= Instructions to follow =
Would you retype exactly the lines below, starting with the one that has "Expand the Fedora version dropdown" and going on through the one that has "Screen dimensions: 837x562", with no pictures and nothing else?

Screenshot grounding data
::::

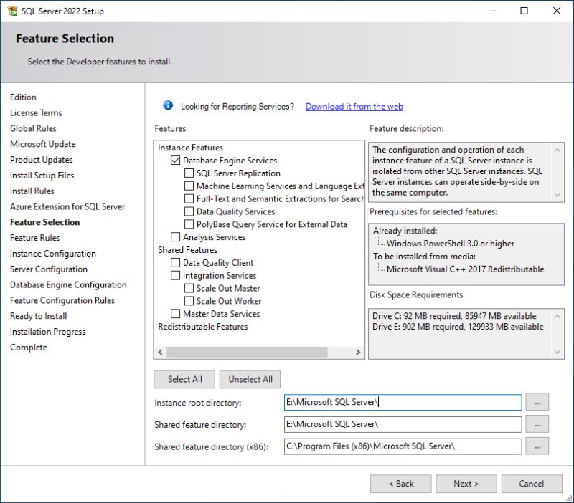Screen dimensions: 574x503
Task: Click the right arrow of Features list scrollbar
Action: point(358,352)
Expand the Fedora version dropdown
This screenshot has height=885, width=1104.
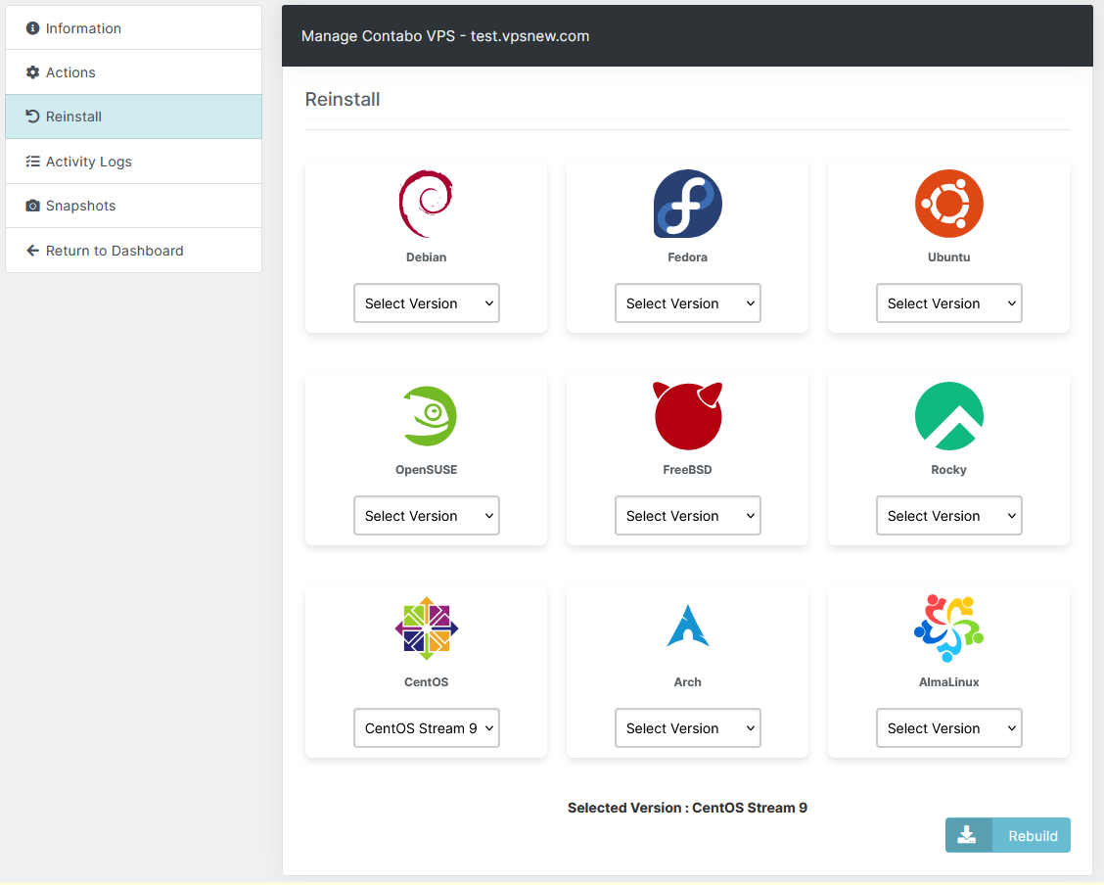pos(687,303)
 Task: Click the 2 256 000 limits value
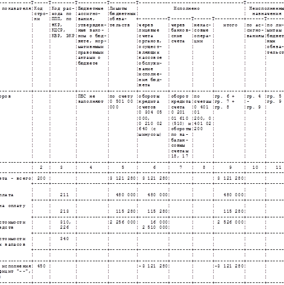pyautogui.click(x=123, y=222)
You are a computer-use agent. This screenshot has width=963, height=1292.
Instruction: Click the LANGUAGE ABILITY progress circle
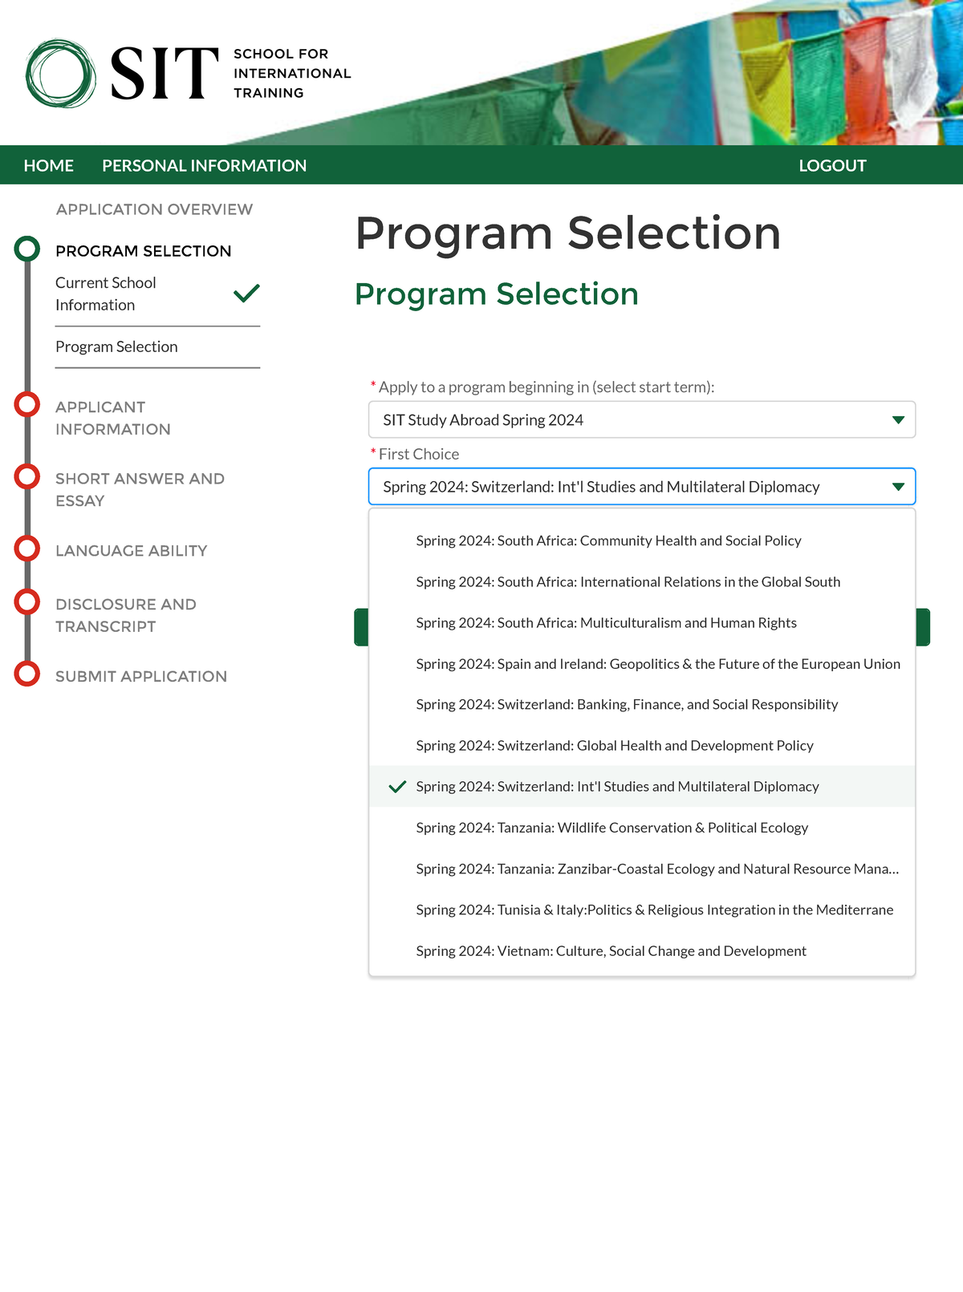pos(26,548)
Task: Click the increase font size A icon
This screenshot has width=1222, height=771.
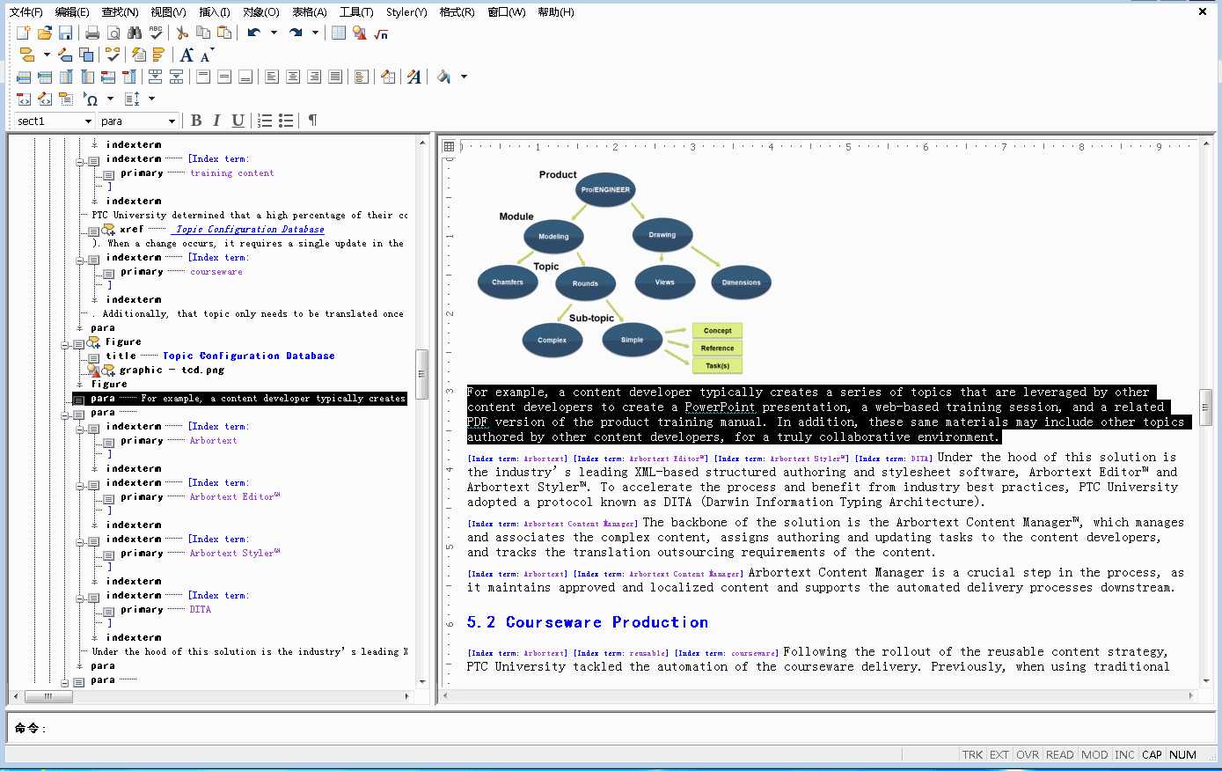Action: coord(187,55)
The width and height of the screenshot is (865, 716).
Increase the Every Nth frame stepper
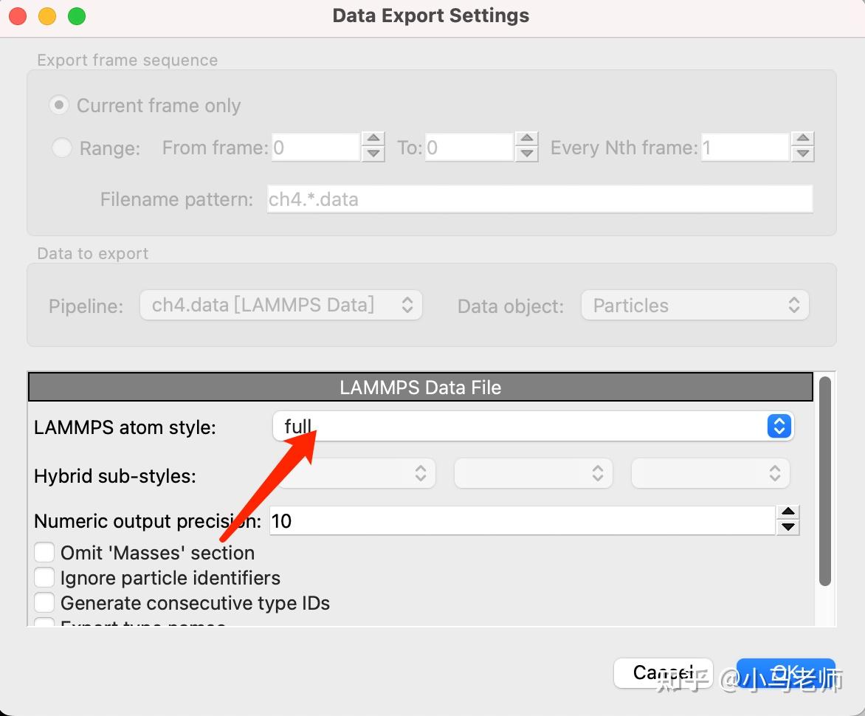pyautogui.click(x=802, y=140)
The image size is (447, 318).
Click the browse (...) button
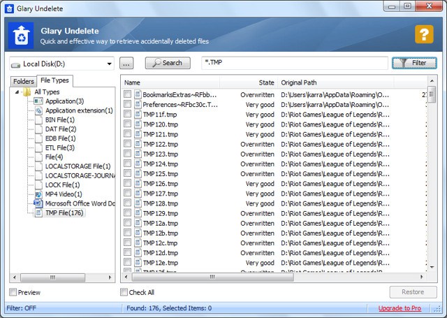126,64
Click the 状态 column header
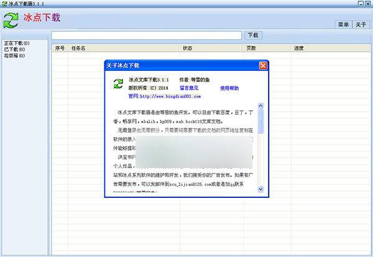 [187, 48]
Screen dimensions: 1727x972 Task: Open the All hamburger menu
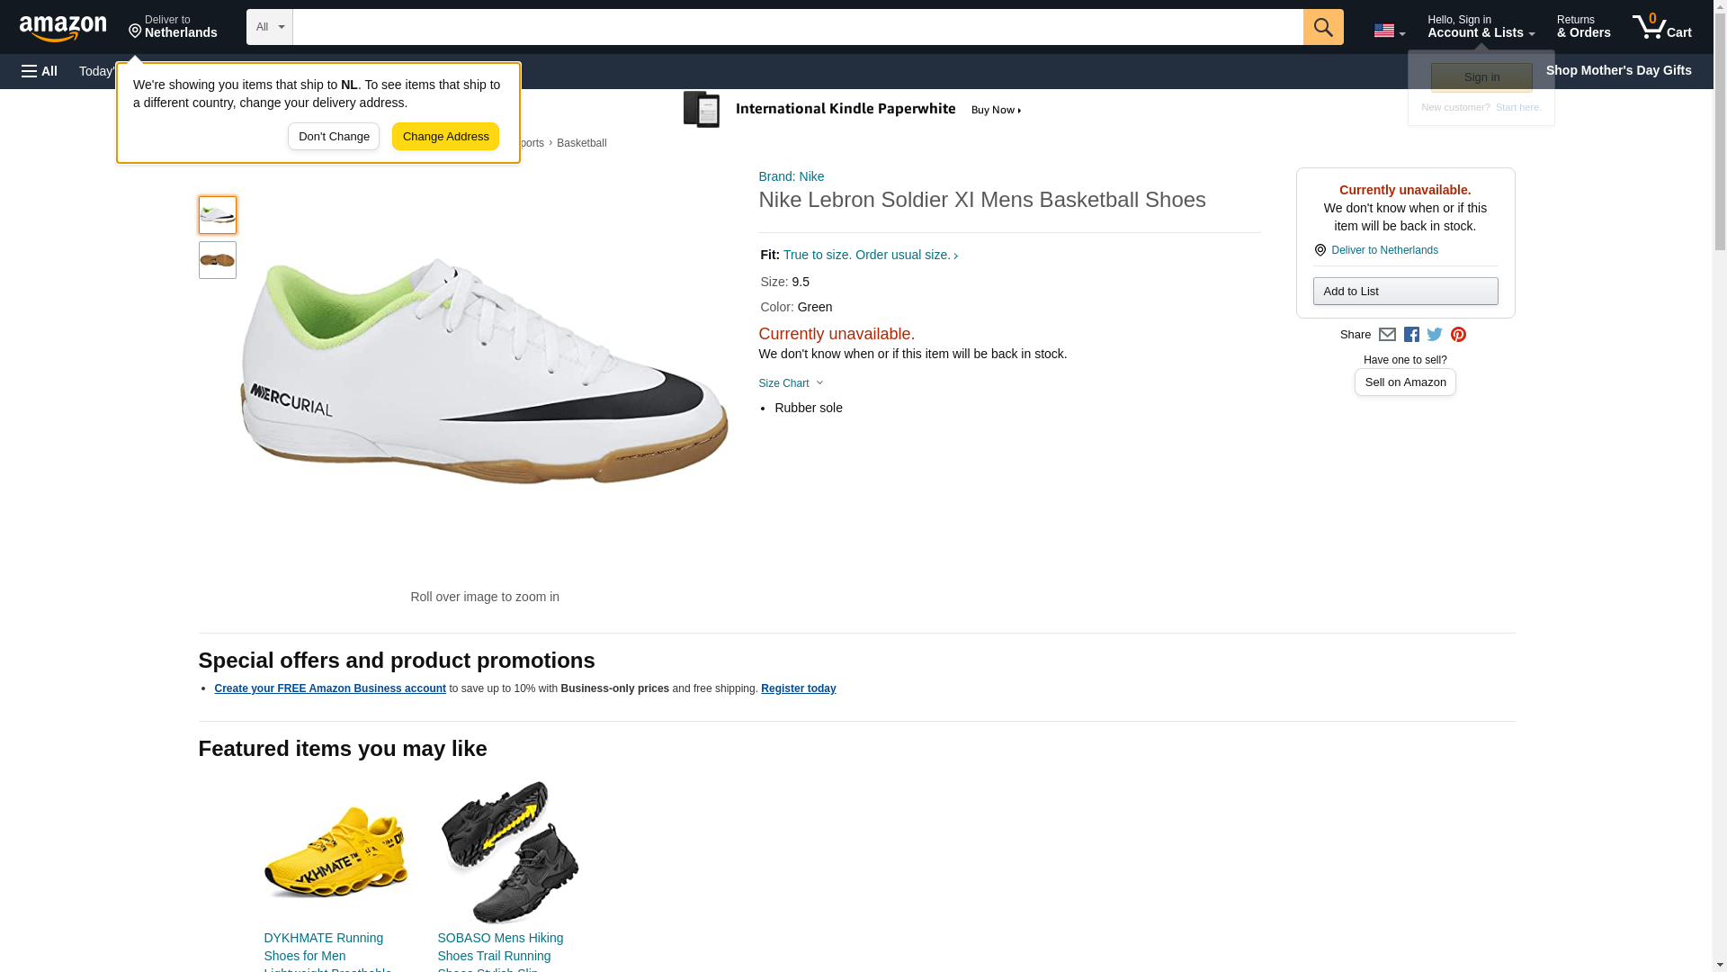40,71
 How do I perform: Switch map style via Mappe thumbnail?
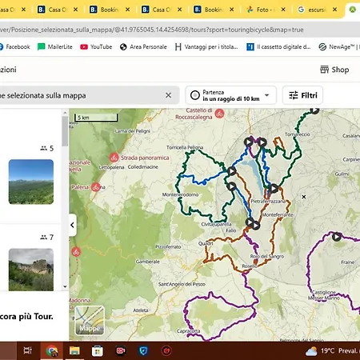(x=90, y=321)
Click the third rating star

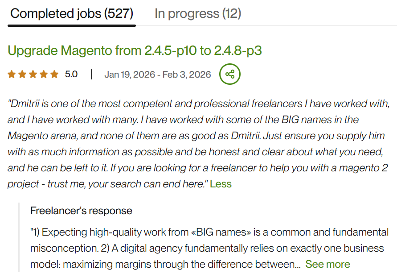(33, 75)
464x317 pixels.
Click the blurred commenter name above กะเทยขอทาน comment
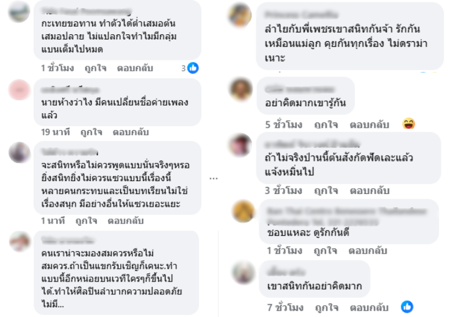[x=86, y=11]
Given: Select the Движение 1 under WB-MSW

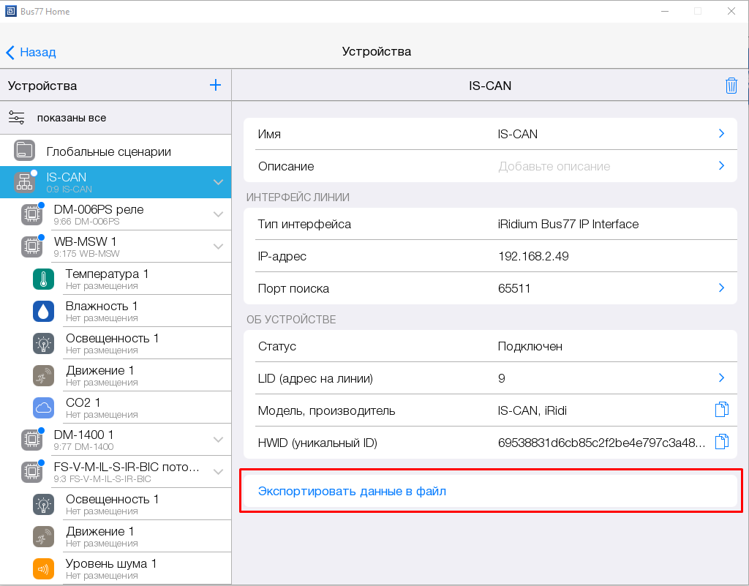Looking at the screenshot, I should 100,375.
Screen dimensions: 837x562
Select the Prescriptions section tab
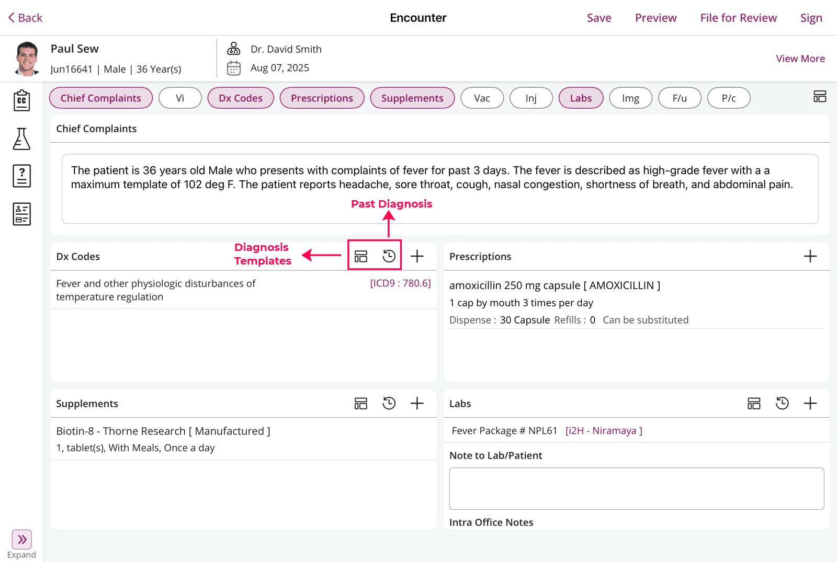point(322,98)
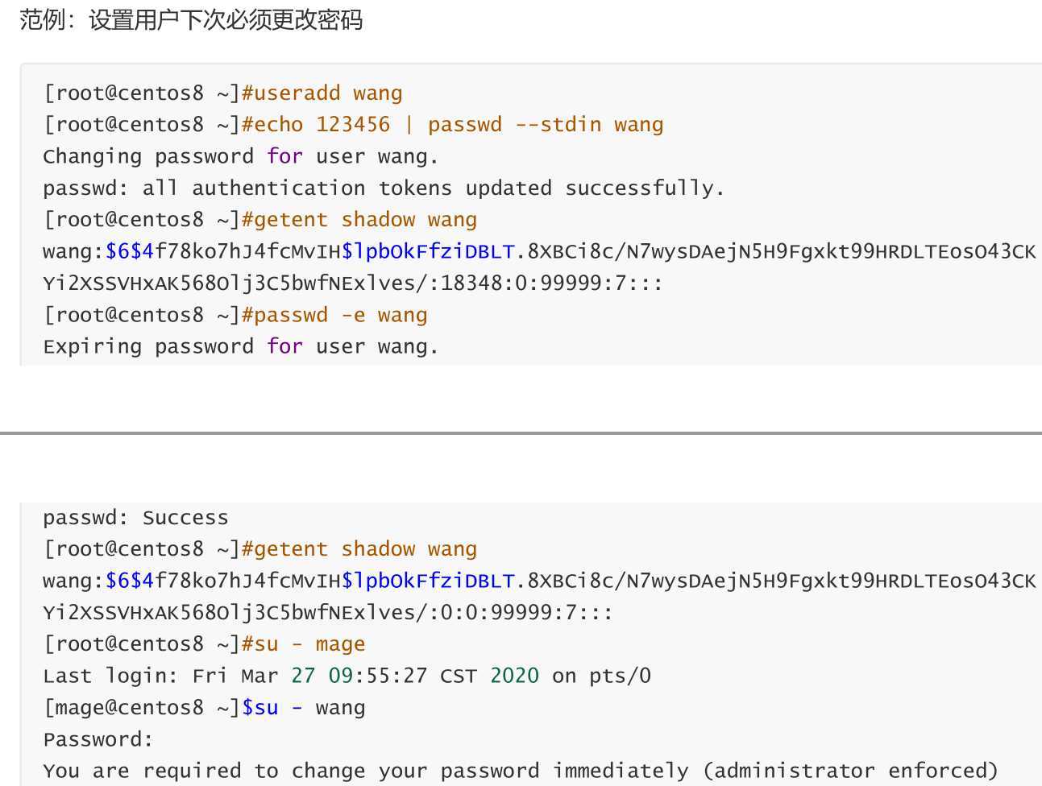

::::

= Reply to the task =
Expand the Fedora version dropdown
This screenshot has height=885, width=1104.
pos(687,303)
 Task: Click the 2 256 000 limits value
pyautogui.click(x=123, y=222)
You are a computer-use agent. This screenshot has width=963, height=1292.
Instruction: Click the LANGUAGE ABILITY progress circle
pos(26,548)
Task: Click the increase font size A icon
This screenshot has width=1222, height=771.
Action: coord(187,55)
The width and height of the screenshot is (865, 716).
Increase the Every Nth frame stepper
pyautogui.click(x=802, y=140)
The image size is (447, 318).
Click the browse (...) button
126,64
Click the 状态 column header
 [187, 48]
Screen dimensions: 1727x972 Task: Open the All hamburger menu
40,71
 How do I perform: Switch map style via Mappe thumbnail?
(x=90, y=321)
Click the third rating star

(33, 75)
464x317 pixels.
Click the blurred commenter name above กะเทยขอทาน comment
[x=86, y=11]
Given: Select the Движение 1 under WB-MSW

Looking at the screenshot, I should 100,375.
Screen dimensions: 837x562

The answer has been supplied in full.